Starting Up A Franchise: Legal Tips

An on-going and, almost, unavoidable reality that franchisors must continuously monitor, anticipate and evaluate relates to the prospect and threat of “franchisee litigation”.  Established franchisors, typically, are well aware of this risk and understand the necessity of implementing  and following a strict franchisee compliance program designed to mitigate “litigation exposure” and keep legal fees in check.  However, many times, start-up franchisors are unaware of the “litigation risks” associated with franchising and the consequences for failing to implement the appropriate litigation procedures.

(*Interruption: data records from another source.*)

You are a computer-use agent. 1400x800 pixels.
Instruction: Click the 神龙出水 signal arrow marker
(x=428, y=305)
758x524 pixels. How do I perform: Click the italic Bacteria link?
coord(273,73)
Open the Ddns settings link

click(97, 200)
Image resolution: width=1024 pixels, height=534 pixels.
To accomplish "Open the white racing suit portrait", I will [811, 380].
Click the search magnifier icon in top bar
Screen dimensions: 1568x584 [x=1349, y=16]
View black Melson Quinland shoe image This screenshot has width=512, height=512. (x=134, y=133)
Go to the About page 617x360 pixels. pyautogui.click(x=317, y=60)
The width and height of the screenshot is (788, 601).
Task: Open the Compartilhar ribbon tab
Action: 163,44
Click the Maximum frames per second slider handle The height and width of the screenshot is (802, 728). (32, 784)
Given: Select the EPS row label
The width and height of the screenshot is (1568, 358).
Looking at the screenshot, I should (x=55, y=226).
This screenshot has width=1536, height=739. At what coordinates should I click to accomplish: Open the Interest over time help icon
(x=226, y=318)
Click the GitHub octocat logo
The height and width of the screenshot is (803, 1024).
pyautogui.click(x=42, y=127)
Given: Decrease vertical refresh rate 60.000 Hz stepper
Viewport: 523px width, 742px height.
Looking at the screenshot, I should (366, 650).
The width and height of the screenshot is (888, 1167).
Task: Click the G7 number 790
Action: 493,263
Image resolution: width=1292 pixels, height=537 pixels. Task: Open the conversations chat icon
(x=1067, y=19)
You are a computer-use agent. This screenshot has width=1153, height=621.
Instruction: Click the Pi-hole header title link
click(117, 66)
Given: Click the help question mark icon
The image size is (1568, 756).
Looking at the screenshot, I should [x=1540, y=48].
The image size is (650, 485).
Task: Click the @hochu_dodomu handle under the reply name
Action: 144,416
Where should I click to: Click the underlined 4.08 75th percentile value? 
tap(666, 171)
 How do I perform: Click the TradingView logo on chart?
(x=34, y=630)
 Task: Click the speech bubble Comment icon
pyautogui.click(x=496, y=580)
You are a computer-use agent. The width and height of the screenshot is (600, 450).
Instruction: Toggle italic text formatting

During the start-up phase of a franchise system (i.e., one, two or five years into selling franchises) start-up franchisors are extremely susceptible to the legal and financial risks associated with franchisees attempting to “break away” from the franchise system.  That is, where your initial group of franchisees attempt to “save money”  by attempting to terminate their franchise agreements (and their obligation to pay royalties) and invalidate their non-compete covenants  under the pretext of an alleged default and fraud associated with the franchise relationship (i.e., where the franchisees claim that you have failed to meet your obligations as a franchisor and fraudulently induced them into becoming franchisees).  From a tactical standpoint, this franchisee “break away” type litigation is typically funded by wealthy franchisees who have experienced success with their franchises and are looking to establish a competing business and/or franchise system.  Some factors that start-up franchisors should consider, include:

  • Be Aware of Economic Imbalances with Franchisees – Although franchises should only be sold to competent and responsible individuals with sufficient assets and capital, be aware of “millionaire” franchisees who are looking to become your “partner”.  These individuals have typically experienced success in other industries, may be experienced with the “business advantages” that litigation sometimes affords and possess the capital to overwhelm a start-up franchisor with limited funds. 
  • Be Diligent about the Enforcement of your Franchise Agreements – From day one of the franchisor-franchisee relationship you must enforce each and every provision of your franchise agreement.  Franchisee non-compliance must be immediatly addressed and remedied.  
  • Uniformly Enforce your Franchise Agreements – Ensure that you uniformly enforce your franchise agreement.  If there is disparity in the treatment of your franchisees (i.e., where you excuse one franchisee from performing a obligation performed by and enforced against other franchisees) , you will be exposing your franchise system to unnecessary franchisee claims.
  • Act Promptly to Enforce Non-Competition Covenants Contained in Your Franchise Agreement.  When faced with “rogue” franchisees who attempt to operate a competing business (under the pretext that they terminated their franchise relationship) you must immediatly review with your franchise lawyer the necessity of  commencing litigation and filing an emergency motion for injunctive relief.  

The “best litigation” is the litigation that is avoided.  Ensure that you implement franchisee compliance programs focused on the diligent enforcement of well defined procedures and obligations both on your part as the franchisor and on the part of your franchisees.